Note that \(1.5 e^{2i\pi x}+1.5 e^{-2i\pi x} = 3 \cos(2\pi x)\), so this result is sensible.

Fourier’s greatest contribution to mathematics was to point out that every periodic function is just a combination of frequencies—infinitely many of them in general, but truncated for computational use. Here we look at the magnitudes of the coefficients for \(f(x) = \exp( \sin(\pi x) )\).

f = x -> exp( sin(pi*x) )     # content at all frequencies
n = 9;  N = 2n+1;
t = [ 2j/N for j=0:N-1 ]      # nodes in [0,2)
c = fft(f.(t))/N

freq = [0:n;-n:-1]
scatter(freq,abs.(c),xaxis=(L"k",[-n,n]),yaxis=(L"|c_k|",:log10), 
    title="Fourier coefficients",leg=:none)
Fourier coefficients

The Fourier coefficients of smooth functions decay exponentially in magnitude as a function of the frequency. This decay rate is determines the convergence of the interpolation error.

The theoretical and computational aspects of Fourier analysis are vast and far-reaching. We have given only the briefest of introductions.

Exercises

  1. ⌨ Each of the following functions is 2-periodic. Use Function 9.5.3 to plot the function together with its trig interpolants with \(n=3,6,9\). Then, for \(n=2,3,\ldots,30\), compute the max-norm error in the trig interpolant by sampling at \(1000\) or more points, and make a convergence plot on a semi-log scale.

    (a) \(f(x) = e^{\sin (2\pi x)}\qquad\) (b) \(f(x) = \log [2+ \sin (3 \pi x ) ]\qquad\) (c) \(f(x) = \cos^{12}[\pi (x-0.2)]\)

  2. (a) ✍ Show that the functions \(\sin(r\pi x)\) and \(\sin(s\pi x)\) are identical at all of the nodes given in (9.5.2) if \(r-s=mN\) for an integer \(m\).

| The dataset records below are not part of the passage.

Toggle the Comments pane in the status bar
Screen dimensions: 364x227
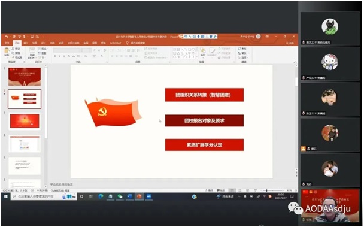[221, 190]
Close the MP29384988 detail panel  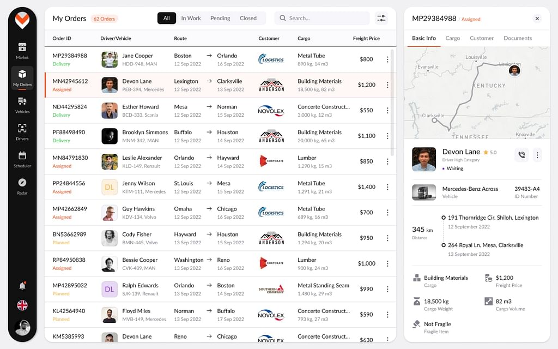point(537,19)
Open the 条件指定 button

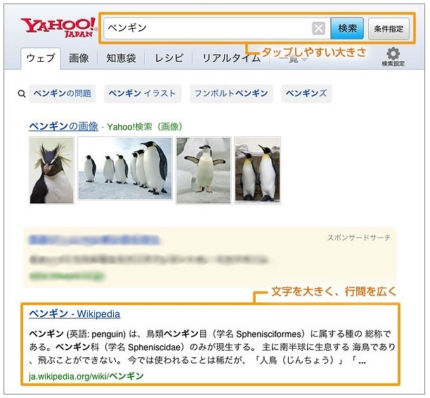[389, 29]
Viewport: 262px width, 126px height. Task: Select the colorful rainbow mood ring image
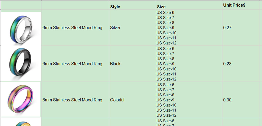(x=21, y=99)
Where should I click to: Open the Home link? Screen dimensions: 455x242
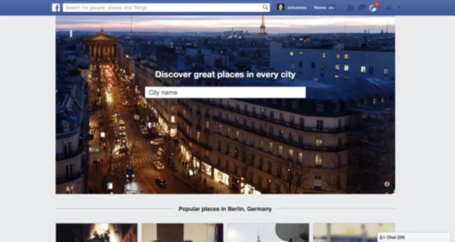[320, 7]
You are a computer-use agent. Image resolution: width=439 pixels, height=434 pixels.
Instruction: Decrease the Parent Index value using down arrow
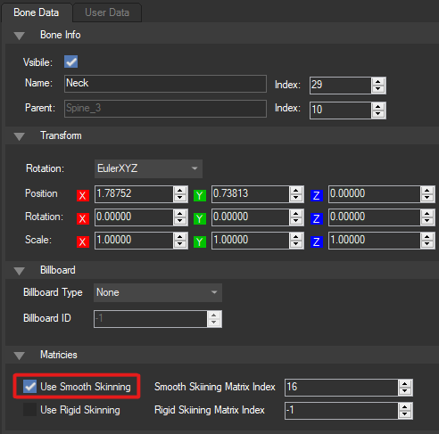tap(378, 114)
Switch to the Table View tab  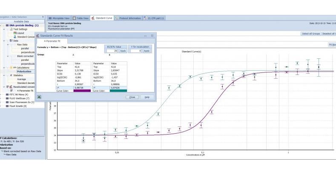(x=81, y=18)
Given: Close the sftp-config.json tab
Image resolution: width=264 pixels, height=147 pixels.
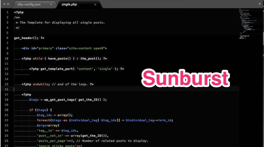Looking at the screenshot, I should tap(51, 5).
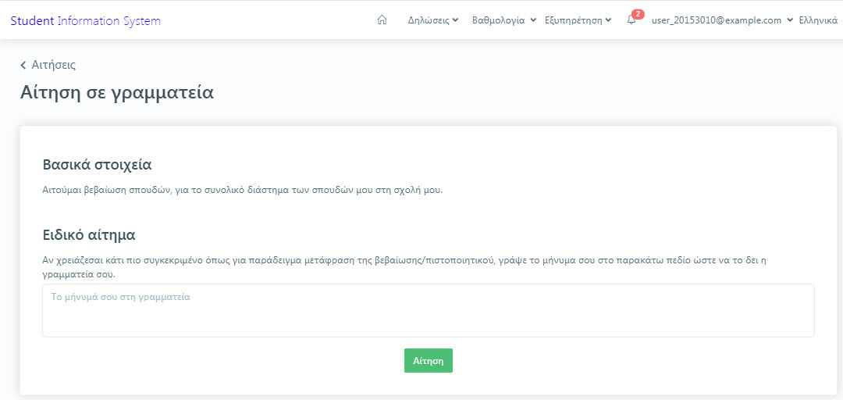Expand the chevron next to Εξυπηρέτηση

point(608,20)
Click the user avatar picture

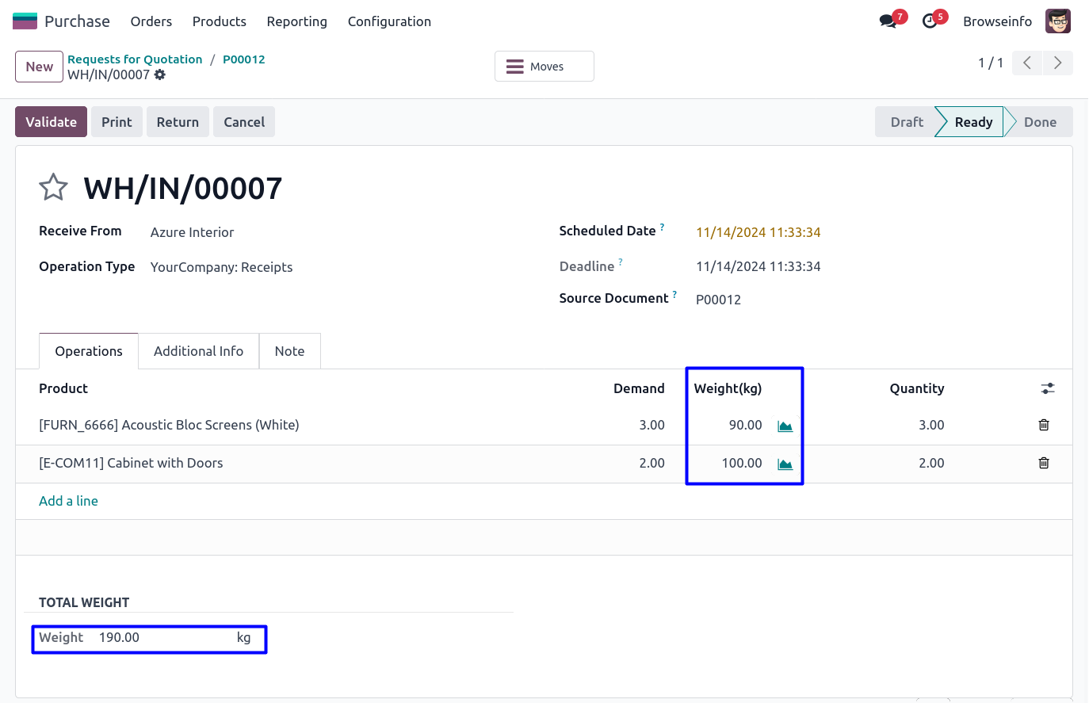tap(1057, 21)
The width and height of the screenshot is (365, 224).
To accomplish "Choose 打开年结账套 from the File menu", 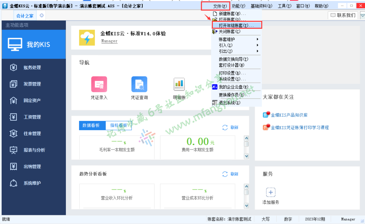I will [x=236, y=25].
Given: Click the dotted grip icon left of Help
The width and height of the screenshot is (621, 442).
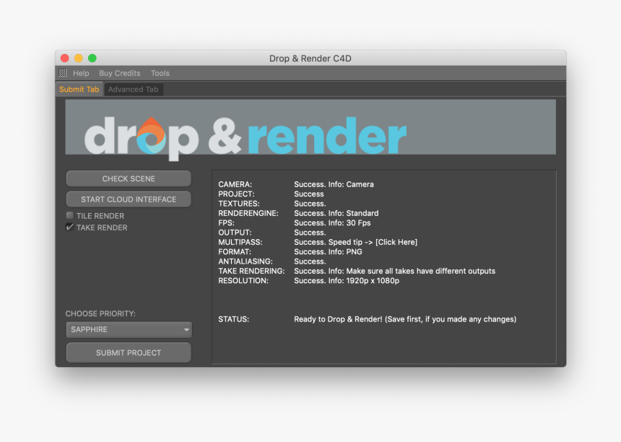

This important fact is called aliasing, and it implies that only finitely many frequencies can be distinguished on a fixed node set.

    (b) ⌨ Demonstrate part (a) with a graph for the case \(N=11\), \(s=2\), \(r=-9\). Specifically, plot the two functions on one graph, and plot points to show that they intersect at all of the interpolation nodes.

  3. ✍ Verify that the cardinal function given in Equation (9.5.3) is (a) 2-periodic, (b) satisfies \(\tau(t_k)=0\) for \(k\neq 0\) at the nodes (9.5.2), and (c) satisfies \(\lim_{x\to0}\tau(x)=1\).

  4. ✍ Prove the equality of the two expressions in (9.5.3). (Hint: Set \(z=e^{i\pi x/2}\) and rewrite the sum using \(z\) by applying Euler’s identity.)

  5. ⌨ Spectral convergence is predicated on having infinitely many continuous derivatives. At the other extreme is a function with a jump discontinuity. Trigonometric interpolation across a jump leads to a lack of convergence altogether, a fact famously known as the Gibbs phenomenon.

    (a) Define f(x) = sign(x+eps()). This function jumps from \(-1\) to \(1\) at \(x=-\epsilon_\text{mach}\). Plot the function over \(-0.05\le x \le 0.15\).

    (b) Let \(n=30\) and \(N=2n+1\). Using Function 9.5.3, add a plot of the trigonometric interpolant to \(f\) to the graph from part (a).

    (c) Repeat part (b) for \(n=80\) and \(n=180\).

    (d) You should see that the interpolants overshoot and oscillate near the step. The widths of the overshoots decrease with \(n\) but the heights approach a limiting value. By zooming in to the graph, find the height of the overshoot to two decimal places.

  6. ⌨ Let \(f(x)=x\). Plot \(f\) and its trigonometric interpolants of length \(N=2n+1\) for \(n=6,20,50\) over \(-1\le x \le 1\). What feature of the function is causing large errors?